Oblivious to the cost of what she is asking, the director keeps asking for more and I keep drawing. I am sent back to revise everything at one point to alter the overall look. She wants a less lyrical look, more scary/gothic, less romantic. Fine, no problem, but perhaps this should have been said a few weeks ago before I think I am on the right track and spend two weeks sketching?
At last the technical director produces an estimate for the cost of the set. It is a mere 50% over the budget for the ENTIRE season, and not all of the costs have been accounted for yet. There is shock, surprise, and emergency meetings. The technical director and I are NOT surprised. And go to work cutting. The director gets a weird attitude and declares “I never wanted that anyway” several times. We cut the Prince’s horse, the carriage, scale back on a moving ground row that would travel as we went in and out of the woods, major cuts are made to the trees that are to frame to portal. Then we get to the living trees. With an “I told you so” tone, she points out the trees made as costumes for skaters would be far cheaper than the mobile scenic trees. She is right. We re-hash the safety issues, and get her to agree that if adequate skating skills do not exist in the casting pool, the trees will be on foot, and not on skates. (Why didn’t we think of this before? The speed and fluid progress of skaters was so attractive to the director she would not let go of the idea of wheels prior to our budget “surprise”.)
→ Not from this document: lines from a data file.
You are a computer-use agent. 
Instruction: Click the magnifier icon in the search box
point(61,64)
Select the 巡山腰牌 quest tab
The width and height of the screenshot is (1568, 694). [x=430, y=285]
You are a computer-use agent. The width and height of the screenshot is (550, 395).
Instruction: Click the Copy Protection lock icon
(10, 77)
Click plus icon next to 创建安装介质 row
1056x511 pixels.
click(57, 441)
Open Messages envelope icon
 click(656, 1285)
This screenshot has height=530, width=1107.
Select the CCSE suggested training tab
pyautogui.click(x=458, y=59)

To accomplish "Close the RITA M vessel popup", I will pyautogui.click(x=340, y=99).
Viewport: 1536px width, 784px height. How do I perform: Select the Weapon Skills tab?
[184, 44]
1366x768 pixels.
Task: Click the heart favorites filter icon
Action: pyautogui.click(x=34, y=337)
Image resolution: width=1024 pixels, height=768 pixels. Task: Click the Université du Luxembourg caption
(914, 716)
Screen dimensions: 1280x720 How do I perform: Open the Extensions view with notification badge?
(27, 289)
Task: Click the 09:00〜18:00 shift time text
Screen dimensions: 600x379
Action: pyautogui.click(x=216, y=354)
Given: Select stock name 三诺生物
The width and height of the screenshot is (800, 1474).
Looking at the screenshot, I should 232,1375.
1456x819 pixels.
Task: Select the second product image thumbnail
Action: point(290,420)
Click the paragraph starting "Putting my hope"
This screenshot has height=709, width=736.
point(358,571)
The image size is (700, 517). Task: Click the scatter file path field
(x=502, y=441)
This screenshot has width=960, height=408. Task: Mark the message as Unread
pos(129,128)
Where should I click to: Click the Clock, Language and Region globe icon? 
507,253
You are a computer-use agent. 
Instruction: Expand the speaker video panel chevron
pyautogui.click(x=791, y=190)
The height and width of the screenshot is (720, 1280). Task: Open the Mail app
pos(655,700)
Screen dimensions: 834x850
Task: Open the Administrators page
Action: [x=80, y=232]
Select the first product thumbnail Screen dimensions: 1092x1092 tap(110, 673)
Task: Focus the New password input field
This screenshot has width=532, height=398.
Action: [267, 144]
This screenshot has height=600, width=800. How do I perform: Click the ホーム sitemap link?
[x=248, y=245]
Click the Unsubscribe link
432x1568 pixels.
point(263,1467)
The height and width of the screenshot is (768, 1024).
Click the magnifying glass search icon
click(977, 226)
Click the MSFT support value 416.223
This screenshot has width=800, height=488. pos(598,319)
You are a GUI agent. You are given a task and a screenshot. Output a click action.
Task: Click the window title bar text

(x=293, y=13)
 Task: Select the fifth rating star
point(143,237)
You might think that I would be totally unhappy about this compromise. I’ll confess to having a pretty ” we are all going to hell in a hand basket” attitude for a few days. Then as I was drawing the tree that holds the spirit of Cinderella’s mother for the third time, I had a new thought. We already had people dressed as trees. Why couldn’t one of the tree/actors be Cinderella’s mother instead of building something additional that would need lots of special effects help to make it seem magical? I quickly found the director, technical director, and costume designer and asked them the same question. All agreed it was a win/win/win/win. Less scenery, no additional costumes, an original solution and stage time for some one who would’ve only been an offstage voice. My secret bonus, one less chunk of scenery to draft and paint!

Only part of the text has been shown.